▶ **Problem description**:
Format the lines of the listing below as a JSON list of strings, one string per line and blank lines omitted, starting at the line containing "Select the AfricanAmerican segment checkbox" and ending at the line containing "pyautogui.click(x=336, y=300)".
— start Provided data —
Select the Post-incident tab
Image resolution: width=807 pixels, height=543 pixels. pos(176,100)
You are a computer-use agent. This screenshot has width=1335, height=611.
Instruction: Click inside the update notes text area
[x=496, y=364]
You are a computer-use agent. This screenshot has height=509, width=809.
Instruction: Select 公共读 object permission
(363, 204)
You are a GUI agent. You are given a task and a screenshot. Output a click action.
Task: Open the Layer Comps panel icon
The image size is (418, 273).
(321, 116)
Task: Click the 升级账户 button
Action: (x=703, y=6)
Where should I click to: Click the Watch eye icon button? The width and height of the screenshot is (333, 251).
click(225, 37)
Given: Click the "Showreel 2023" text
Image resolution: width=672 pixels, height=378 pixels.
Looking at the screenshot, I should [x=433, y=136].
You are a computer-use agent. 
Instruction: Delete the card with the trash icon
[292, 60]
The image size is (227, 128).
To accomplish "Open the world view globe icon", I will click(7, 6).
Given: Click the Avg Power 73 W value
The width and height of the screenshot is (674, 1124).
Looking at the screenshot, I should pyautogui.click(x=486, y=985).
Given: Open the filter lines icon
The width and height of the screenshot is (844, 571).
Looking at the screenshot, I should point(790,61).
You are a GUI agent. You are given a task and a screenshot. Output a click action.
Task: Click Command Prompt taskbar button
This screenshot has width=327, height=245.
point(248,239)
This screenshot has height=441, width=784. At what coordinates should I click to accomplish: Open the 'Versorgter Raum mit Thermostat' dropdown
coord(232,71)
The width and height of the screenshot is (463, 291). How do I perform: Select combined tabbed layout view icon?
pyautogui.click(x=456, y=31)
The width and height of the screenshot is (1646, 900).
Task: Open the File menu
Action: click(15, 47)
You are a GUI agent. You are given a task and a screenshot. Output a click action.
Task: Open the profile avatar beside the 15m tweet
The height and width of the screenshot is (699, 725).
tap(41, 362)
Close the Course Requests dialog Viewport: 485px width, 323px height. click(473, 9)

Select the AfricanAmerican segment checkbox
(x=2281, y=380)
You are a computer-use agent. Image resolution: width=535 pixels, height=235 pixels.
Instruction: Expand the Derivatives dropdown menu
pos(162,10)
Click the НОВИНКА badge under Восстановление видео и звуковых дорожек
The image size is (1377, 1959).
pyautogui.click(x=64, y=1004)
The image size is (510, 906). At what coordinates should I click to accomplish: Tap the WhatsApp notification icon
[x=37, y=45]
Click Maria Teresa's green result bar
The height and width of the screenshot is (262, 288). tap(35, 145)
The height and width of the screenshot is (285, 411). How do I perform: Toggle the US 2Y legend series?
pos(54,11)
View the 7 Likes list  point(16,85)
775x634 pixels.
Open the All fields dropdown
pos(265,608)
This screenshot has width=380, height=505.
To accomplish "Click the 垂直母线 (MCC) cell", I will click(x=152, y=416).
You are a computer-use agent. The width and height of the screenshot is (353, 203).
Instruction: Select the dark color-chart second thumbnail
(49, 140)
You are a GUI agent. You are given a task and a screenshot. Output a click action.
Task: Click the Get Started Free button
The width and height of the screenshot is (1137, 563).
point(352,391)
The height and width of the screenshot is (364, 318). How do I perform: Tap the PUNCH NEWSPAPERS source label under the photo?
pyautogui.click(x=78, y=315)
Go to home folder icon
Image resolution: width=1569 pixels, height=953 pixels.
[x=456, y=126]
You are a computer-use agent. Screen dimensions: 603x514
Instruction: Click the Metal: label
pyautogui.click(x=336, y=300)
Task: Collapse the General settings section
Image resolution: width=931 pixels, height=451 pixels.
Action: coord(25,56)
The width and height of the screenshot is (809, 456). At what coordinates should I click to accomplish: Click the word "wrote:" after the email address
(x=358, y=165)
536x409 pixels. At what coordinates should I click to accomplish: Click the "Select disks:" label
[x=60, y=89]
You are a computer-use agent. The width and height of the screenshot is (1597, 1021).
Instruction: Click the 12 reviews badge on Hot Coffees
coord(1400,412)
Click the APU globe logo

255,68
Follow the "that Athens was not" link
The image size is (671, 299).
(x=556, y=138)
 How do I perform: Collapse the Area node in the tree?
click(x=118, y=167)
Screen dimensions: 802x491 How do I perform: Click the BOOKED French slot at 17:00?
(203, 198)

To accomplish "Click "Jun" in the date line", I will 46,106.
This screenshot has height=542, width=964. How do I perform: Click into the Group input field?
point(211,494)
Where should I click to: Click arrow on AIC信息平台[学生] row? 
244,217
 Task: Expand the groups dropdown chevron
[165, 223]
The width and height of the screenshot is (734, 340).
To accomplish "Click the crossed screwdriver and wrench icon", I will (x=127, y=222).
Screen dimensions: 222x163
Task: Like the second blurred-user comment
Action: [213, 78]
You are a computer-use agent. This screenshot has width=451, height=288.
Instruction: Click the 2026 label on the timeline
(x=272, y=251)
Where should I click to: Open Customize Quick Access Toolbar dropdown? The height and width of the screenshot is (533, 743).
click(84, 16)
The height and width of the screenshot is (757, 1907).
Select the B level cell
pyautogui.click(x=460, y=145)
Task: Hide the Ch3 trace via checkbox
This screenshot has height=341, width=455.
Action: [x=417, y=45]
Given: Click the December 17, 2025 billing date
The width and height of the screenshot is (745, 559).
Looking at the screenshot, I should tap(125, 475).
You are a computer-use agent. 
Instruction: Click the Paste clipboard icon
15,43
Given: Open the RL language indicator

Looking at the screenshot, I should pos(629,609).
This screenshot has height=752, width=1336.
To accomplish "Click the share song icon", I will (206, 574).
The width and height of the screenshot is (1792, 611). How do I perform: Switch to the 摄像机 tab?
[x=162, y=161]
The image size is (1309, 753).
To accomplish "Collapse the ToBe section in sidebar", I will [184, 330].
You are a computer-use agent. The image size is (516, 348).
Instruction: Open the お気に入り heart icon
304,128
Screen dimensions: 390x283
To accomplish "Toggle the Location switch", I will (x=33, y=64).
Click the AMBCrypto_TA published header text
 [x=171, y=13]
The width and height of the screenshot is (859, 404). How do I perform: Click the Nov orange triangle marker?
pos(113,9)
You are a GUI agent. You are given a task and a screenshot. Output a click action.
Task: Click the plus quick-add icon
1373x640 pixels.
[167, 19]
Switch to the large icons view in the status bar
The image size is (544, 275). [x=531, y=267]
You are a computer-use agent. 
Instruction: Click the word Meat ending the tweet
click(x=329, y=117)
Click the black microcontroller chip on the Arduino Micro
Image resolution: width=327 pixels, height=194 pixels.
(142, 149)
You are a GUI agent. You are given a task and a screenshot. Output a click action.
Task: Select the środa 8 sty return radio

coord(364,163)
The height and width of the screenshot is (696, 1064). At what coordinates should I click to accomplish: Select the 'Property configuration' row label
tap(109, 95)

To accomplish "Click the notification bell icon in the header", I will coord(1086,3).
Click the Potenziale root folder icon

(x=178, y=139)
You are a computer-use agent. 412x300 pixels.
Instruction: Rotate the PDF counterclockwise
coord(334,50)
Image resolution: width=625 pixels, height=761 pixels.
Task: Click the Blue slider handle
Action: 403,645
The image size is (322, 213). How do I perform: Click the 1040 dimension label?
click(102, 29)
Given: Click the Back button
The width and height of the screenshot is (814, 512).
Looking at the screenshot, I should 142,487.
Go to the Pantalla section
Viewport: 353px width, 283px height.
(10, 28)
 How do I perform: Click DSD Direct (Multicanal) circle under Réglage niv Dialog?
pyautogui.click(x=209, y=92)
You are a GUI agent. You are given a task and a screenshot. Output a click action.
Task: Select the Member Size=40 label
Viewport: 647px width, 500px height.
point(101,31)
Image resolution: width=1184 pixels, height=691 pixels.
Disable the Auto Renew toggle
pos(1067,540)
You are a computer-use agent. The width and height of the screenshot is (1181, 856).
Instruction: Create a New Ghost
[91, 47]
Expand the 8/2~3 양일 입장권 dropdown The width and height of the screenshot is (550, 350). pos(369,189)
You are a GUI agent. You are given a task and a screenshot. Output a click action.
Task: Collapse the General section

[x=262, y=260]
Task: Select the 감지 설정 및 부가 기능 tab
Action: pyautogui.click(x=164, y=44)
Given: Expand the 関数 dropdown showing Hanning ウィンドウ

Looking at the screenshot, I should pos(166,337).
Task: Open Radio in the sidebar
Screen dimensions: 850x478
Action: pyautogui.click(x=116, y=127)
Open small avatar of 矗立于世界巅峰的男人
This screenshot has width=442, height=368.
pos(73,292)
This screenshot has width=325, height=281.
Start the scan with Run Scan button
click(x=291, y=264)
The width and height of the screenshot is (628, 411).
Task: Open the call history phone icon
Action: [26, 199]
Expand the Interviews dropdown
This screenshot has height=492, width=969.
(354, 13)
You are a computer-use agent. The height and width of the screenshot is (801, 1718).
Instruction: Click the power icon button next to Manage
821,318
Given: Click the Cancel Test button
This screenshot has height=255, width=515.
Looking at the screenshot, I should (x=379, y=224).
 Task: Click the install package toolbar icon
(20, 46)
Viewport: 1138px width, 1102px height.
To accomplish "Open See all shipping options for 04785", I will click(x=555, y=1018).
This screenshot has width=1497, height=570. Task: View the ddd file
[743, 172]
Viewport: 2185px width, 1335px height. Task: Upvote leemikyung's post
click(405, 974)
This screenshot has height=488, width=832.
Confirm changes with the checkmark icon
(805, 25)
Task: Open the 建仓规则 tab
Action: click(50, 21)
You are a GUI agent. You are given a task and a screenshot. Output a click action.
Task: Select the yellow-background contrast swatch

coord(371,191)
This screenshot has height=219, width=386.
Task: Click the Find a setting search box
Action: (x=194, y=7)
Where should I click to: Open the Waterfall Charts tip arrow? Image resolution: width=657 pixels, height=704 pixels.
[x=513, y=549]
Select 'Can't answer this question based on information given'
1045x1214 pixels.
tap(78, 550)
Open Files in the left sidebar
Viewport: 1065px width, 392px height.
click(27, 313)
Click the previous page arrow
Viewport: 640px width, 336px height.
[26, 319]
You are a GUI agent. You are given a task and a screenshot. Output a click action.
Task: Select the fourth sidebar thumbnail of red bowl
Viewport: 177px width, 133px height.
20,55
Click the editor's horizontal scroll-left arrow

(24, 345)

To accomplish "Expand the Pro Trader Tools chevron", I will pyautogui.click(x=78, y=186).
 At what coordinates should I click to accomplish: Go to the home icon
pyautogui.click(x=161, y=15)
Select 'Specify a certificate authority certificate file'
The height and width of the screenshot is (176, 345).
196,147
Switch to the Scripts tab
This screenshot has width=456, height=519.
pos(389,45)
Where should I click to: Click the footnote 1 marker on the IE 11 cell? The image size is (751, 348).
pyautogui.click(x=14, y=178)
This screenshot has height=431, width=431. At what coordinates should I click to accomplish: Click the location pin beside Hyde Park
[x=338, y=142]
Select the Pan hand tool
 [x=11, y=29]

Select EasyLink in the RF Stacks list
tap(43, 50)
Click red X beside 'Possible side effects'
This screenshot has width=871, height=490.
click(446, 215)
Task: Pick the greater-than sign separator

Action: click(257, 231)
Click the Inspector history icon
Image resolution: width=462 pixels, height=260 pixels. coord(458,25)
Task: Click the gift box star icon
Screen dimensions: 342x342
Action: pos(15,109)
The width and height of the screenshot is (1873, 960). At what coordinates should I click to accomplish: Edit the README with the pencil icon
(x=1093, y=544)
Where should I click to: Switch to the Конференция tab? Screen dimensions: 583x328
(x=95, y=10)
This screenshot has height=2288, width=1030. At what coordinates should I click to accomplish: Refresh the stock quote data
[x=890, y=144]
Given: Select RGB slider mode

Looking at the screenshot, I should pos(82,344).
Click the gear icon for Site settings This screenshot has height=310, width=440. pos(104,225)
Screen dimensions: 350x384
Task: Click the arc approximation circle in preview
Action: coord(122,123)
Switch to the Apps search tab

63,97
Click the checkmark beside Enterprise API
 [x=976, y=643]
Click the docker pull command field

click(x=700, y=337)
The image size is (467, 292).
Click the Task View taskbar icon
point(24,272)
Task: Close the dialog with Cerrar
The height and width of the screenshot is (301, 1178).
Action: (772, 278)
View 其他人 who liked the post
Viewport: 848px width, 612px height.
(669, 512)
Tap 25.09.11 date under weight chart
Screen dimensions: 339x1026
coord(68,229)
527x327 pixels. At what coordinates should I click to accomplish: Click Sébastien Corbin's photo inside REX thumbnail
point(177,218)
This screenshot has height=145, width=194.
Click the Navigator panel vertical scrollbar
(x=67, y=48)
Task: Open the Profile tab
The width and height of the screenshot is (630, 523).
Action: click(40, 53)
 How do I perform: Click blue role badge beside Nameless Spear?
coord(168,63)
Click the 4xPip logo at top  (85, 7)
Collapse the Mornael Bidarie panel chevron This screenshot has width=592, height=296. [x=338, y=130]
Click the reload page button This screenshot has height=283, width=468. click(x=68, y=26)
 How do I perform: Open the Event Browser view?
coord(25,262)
— end Provided data —
▶ **Task solution**:
[
  "Select the AfricanAmerican segment checkbox",
  "(x=2281, y=380)",
  "You are a computer-use agent. Image resolution: width=535 pixels, height=235 pixels.",
  "Instruction: Expand the Derivatives dropdown menu",
  "pos(162,10)",
  "Click the НОВИНКА badge under Восстановление видео и звуковых дорожек",
  "The image size is (1377, 1959).",
  "pyautogui.click(x=64, y=1004)",
  "The image size is (510, 906). At what coordinates should I click to accomplish: Tap the WhatsApp notification icon",
  "[x=37, y=45]",
  "Click Maria Teresa's green result bar",
  "The height and width of the screenshot is (262, 288). tap(35, 145)",
  "The height and width of the screenshot is (285, 411). How do I perform: Toggle the US 2Y legend series?",
  "pos(54,11)",
  "View the 7 Likes list  point(16,85)",
  "775x634 pixels.",
  "Open the All fields dropdown",
  "pos(265,608)",
  "This screenshot has width=380, height=505.",
  "To accomplish \"Click the 垂直母线 (MCC) cell\", I will click(x=152, y=416).",
  "You are a computer-use agent. The width and height of the screenshot is (353, 203).",
  "Instruction: Select the dark color-chart second thumbnail",
  "(49, 140)",
  "You are a GUI agent. You are given a task and a screenshot. Output a click action.",
  "Task: Click the Get Started Free button",
  "The width and height of the screenshot is (1137, 563).",
  "point(352,391)",
  "The height and width of the screenshot is (364, 318). How do I perform: Tap the PUNCH NEWSPAPERS source label under the photo?",
  "pyautogui.click(x=78, y=315)",
  "Go to home folder icon",
  "Image resolution: width=1569 pixels, height=953 pixels.",
  "[x=456, y=126]",
  "You are a computer-use agent. Screen dimensions: 603x514",
  "Instruction: Click the Metal: label",
  "pyautogui.click(x=336, y=300)"
]